Per favore, cita testualmente le righe dell'elenco a partire da quella che contiene "This screenshot has height=507, width=618.", inclusa, fino alla fine dell'elenco.

→ **DATI DEL COMPITO**
--- --- ---
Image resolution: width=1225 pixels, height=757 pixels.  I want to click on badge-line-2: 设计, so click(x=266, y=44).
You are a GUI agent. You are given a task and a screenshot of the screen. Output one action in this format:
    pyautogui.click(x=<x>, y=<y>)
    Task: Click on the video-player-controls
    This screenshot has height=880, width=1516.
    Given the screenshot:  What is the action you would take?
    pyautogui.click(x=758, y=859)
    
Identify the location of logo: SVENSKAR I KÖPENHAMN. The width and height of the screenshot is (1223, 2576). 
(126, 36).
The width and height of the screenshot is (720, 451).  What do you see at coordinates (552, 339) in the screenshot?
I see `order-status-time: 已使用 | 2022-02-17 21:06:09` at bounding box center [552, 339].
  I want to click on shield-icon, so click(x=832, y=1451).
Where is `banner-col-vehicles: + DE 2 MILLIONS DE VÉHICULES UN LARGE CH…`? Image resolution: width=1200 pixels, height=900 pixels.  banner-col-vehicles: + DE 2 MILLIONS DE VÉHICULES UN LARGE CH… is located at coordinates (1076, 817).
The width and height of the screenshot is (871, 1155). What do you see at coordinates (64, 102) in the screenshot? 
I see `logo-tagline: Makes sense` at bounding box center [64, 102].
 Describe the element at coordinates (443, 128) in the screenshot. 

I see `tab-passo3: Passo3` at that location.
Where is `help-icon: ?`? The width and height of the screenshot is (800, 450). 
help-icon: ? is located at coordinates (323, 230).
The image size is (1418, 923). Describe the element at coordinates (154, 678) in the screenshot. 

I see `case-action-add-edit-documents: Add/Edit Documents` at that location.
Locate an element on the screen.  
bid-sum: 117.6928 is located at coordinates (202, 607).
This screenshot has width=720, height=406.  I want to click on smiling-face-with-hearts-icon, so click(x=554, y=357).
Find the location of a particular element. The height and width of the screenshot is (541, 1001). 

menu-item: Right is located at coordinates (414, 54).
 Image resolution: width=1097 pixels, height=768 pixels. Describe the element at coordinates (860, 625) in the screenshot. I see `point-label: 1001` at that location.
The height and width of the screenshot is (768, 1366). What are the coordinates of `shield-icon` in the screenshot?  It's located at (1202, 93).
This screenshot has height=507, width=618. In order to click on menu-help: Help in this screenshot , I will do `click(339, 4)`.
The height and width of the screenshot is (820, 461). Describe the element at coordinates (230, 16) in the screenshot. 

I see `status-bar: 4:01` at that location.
--- --- ---
→ **RISULTATO DELL'ESERCIZIO**
This screenshot has height=507, width=618. In order to click on menu-help: Help in this screenshot , I will do `click(339, 4)`.
The height and width of the screenshot is (820, 461). Describe the element at coordinates (230, 16) in the screenshot. 

I see `status-bar: 4:01` at that location.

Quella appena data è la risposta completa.